------ PROVIDED DATA

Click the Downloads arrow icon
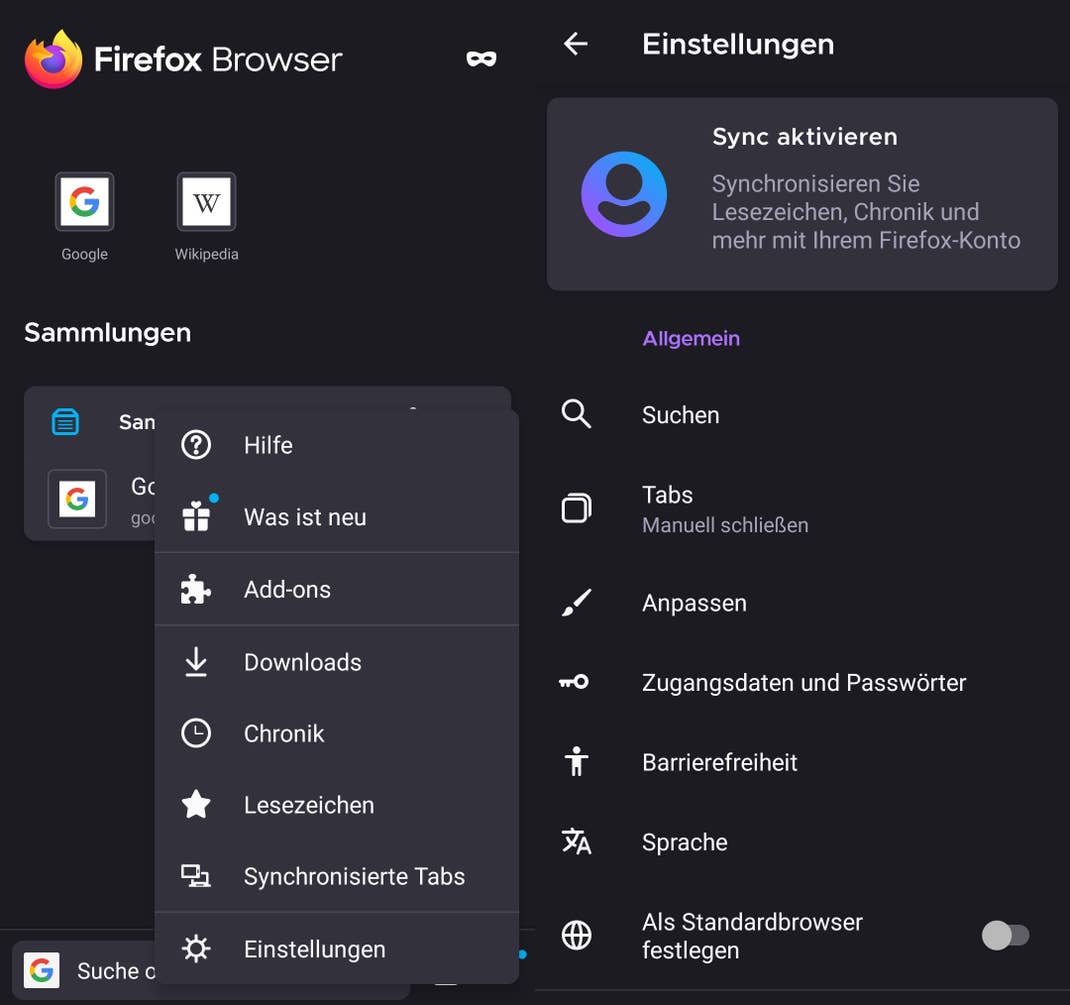Viewport: 1070px width, 1005px height. [x=195, y=661]
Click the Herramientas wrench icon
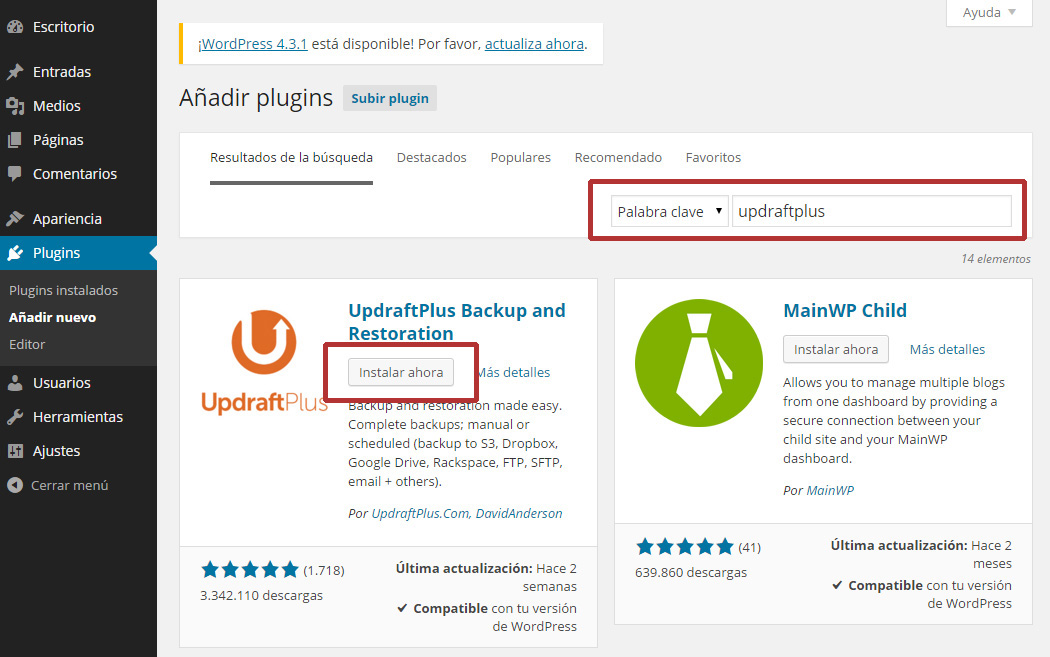1050x657 pixels. [15, 417]

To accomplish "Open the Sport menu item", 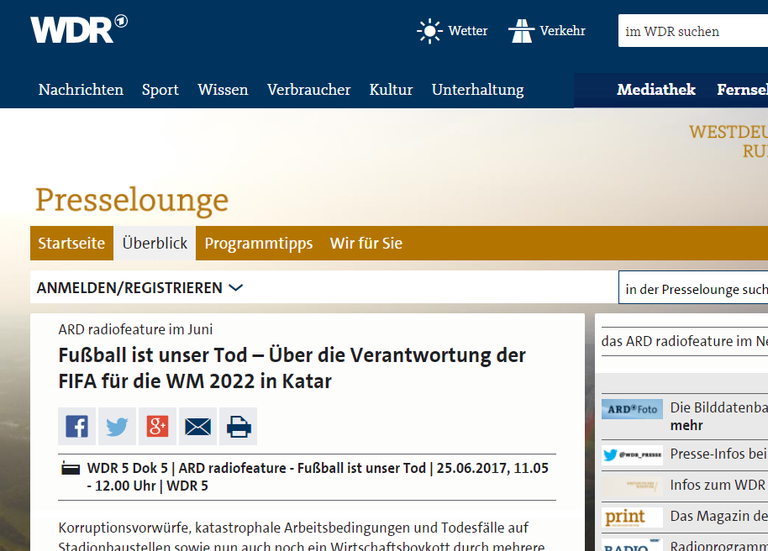I will click(x=160, y=90).
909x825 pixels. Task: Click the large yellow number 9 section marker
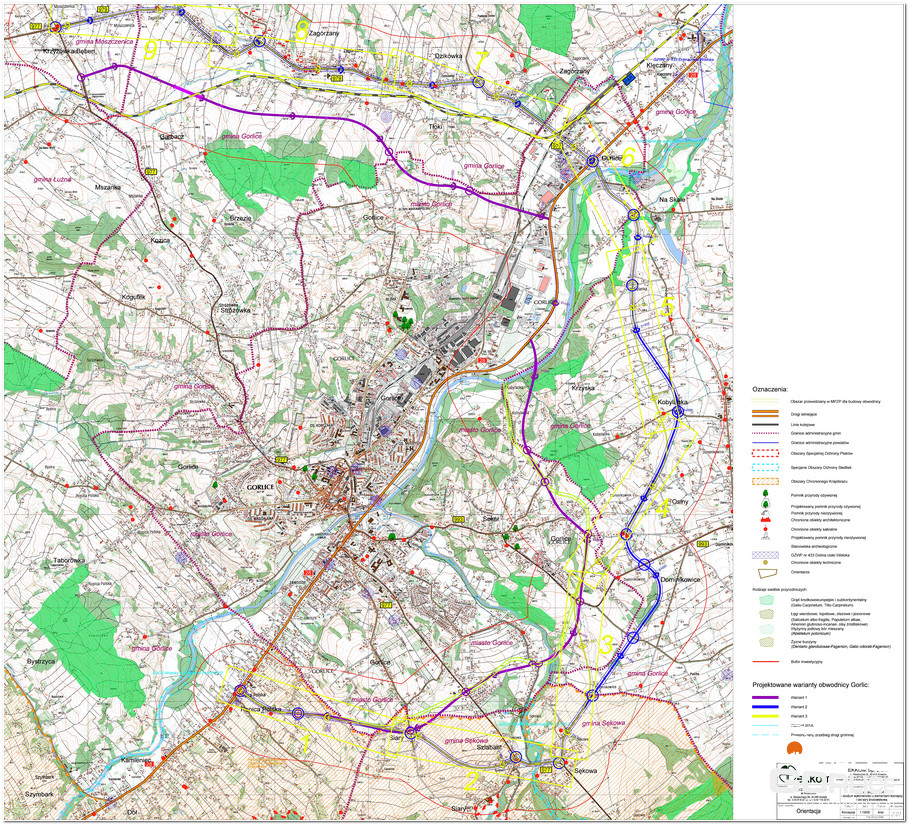[x=150, y=50]
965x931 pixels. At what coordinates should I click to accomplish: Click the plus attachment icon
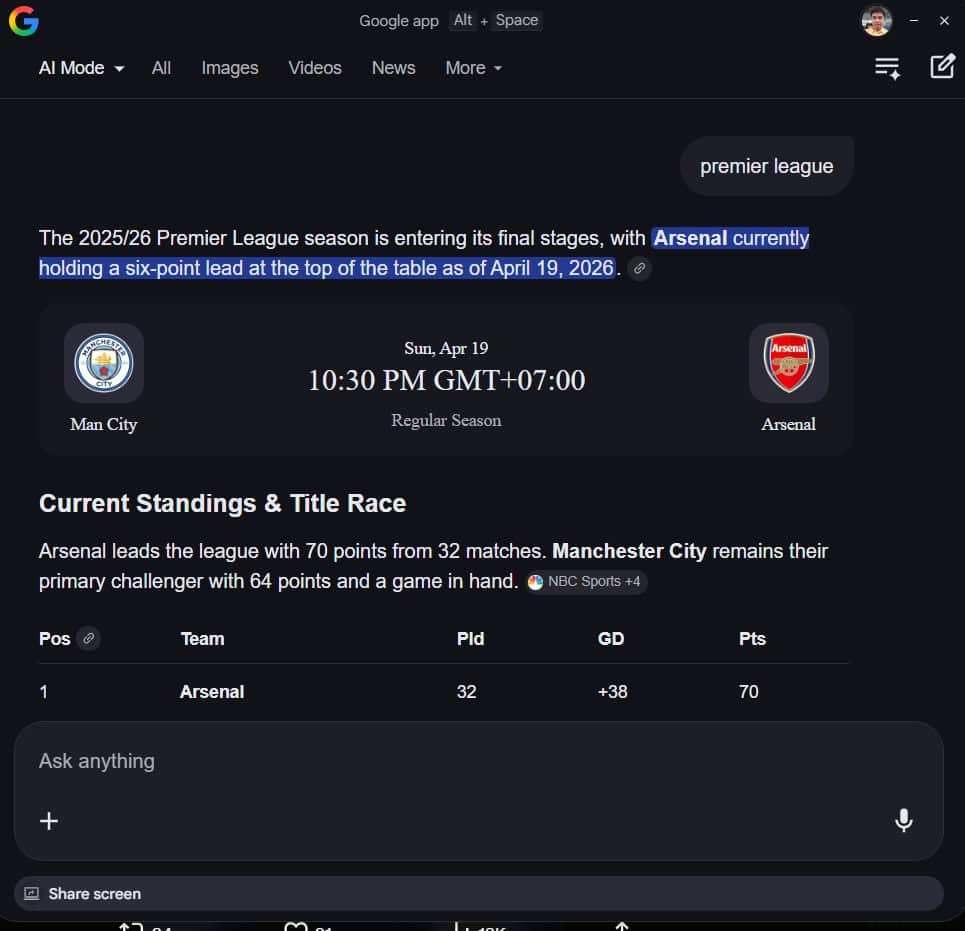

------------

# DIRECTIONS
Find the line with "909x825 pixels. Task: Click". Reproduce it and every line after it through the last line above exactly, leaving out the pictures.

# OUTPUT FOR THIS EXERCISE
909x825 pixels. Task: Click the large yellow number 9 section marker
[x=150, y=50]
965x931 pixels. At what coordinates should I click to accomplish: Click the plus attachment icon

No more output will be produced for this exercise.